Cypriot rhythmic gymnast

Maria Avgousti (Greek: Μαρία Αυγουστή; born 17 November 2008) is a Cypriot rhythmic gymnast. She represents Cyprus in international competitions.

== Career ==
=== Junior ===
In 2023, she competed at Junior Mediterranean Championships in Rimini, Italy, and won silver medal in team competition with Nika Khodareva and Sotia Marselli.

=== Senior ===
Avgousti became age eligible for senior competitions in 2024, making her debut at World Cup in Sofia where she was 34th in the All-Around, 34th with hoop, 31st with ball, 42nd with clubs and 34th with ribbon. She won bronze medal in all-around at Cyprus National Championships. In finals, she won silver with hoop and ball, and bronze with ribbon. In May she competed in the European Championships in Budapest, Hungary, being 24th overall, 30th with hoop, 17th with ball, 18th with ball and 25th with ribbon.

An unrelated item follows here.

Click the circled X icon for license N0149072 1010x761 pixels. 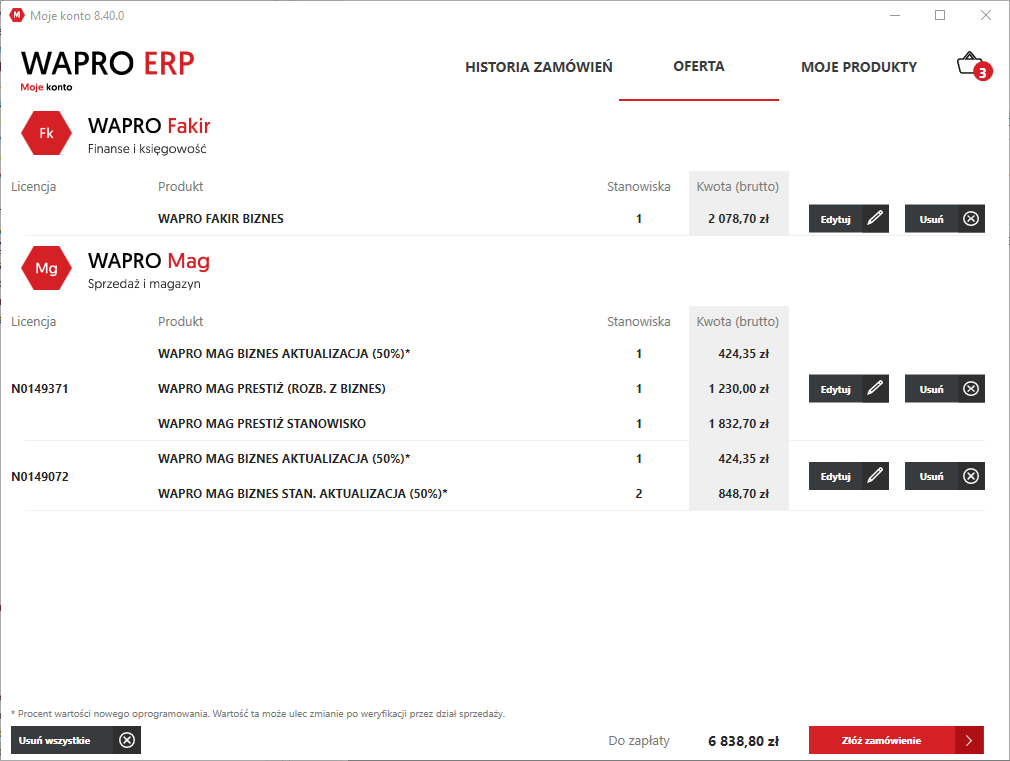(971, 476)
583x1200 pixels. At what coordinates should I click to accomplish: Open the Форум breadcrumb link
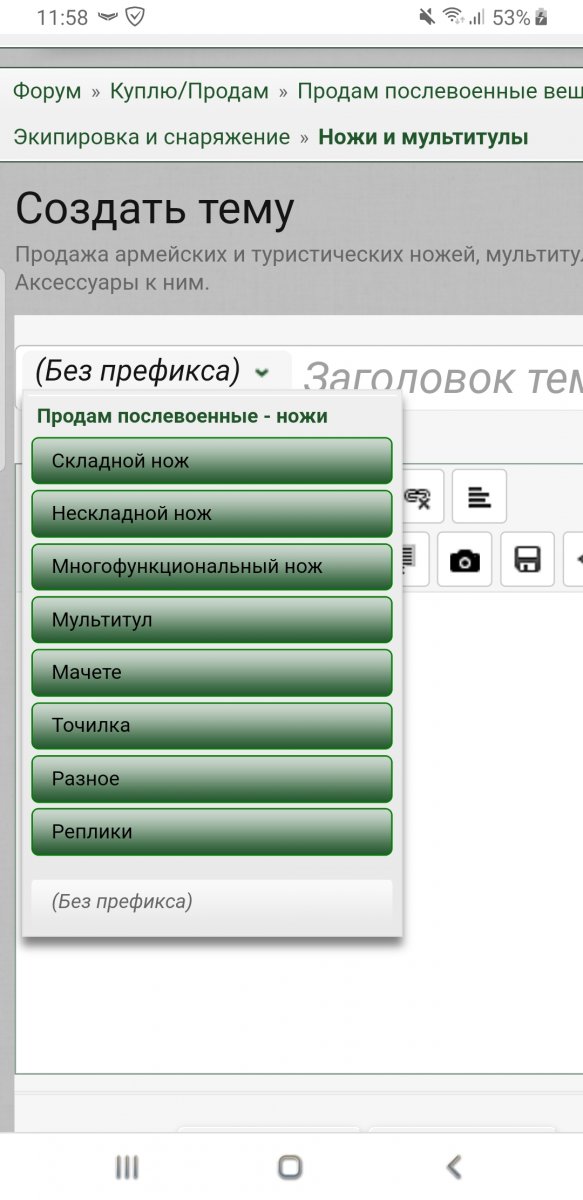pos(47,91)
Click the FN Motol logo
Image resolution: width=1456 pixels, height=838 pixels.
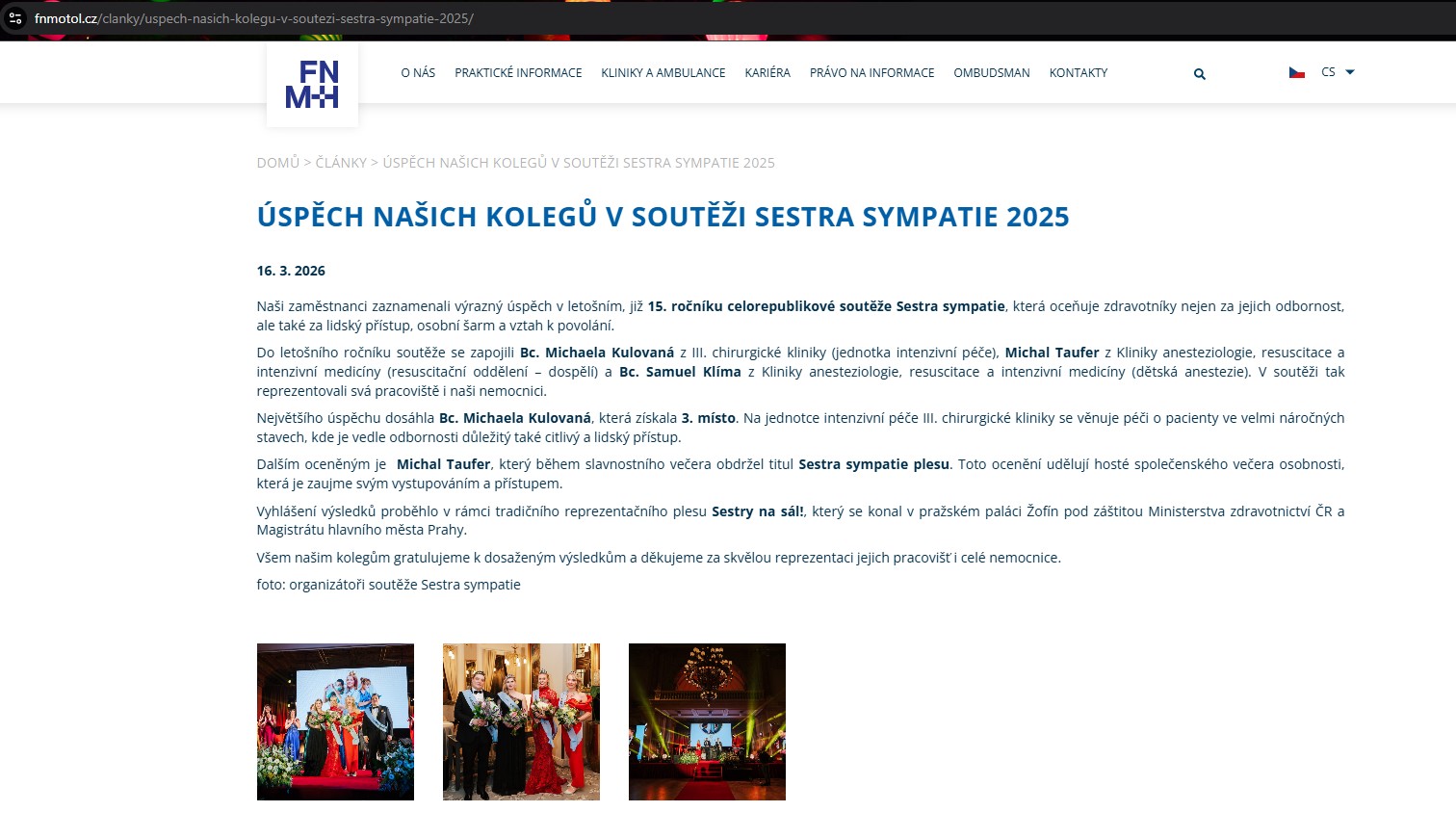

In 2025 she debuted in the World Cup in Sofia, finishing 40th in the All-Around, 50th with hoop, 56th with ball, 30th with clubs and 35th with ribbon. At the Pharaoh's Cup, she took 5th place with hoop, 13th with ball, 6th with clubs and 6th with ribbon. She then took part in the European Cup in Burgas, being 9th in the All-Around, 9th with hoop, 6th with ball, 11th with clubs and 7th with ribbon. Later she competed at the 2025 Games of the Small States of Europe in Andorra, winning gold in teams (along Mikaela Eleftheriou and Nika Khodareva), the All-Around and in all four event finals. The next month she participated in the European Championships in Tallinn, finishing 24th in the All-Around, 23rd with hoop, 18th with ball, 24th with clubs and 28th with ribbon. At the World Cup in Milan she was 59th with hoop, 68th with ball, 48th with clubs and 32nd with ribbon. In August she was selected for the World Championships in Rio de Janeiro, being 50th in the All-Around, 54th with hoop, 47th with ball, 42nd with clubs and 82nd with ribbon.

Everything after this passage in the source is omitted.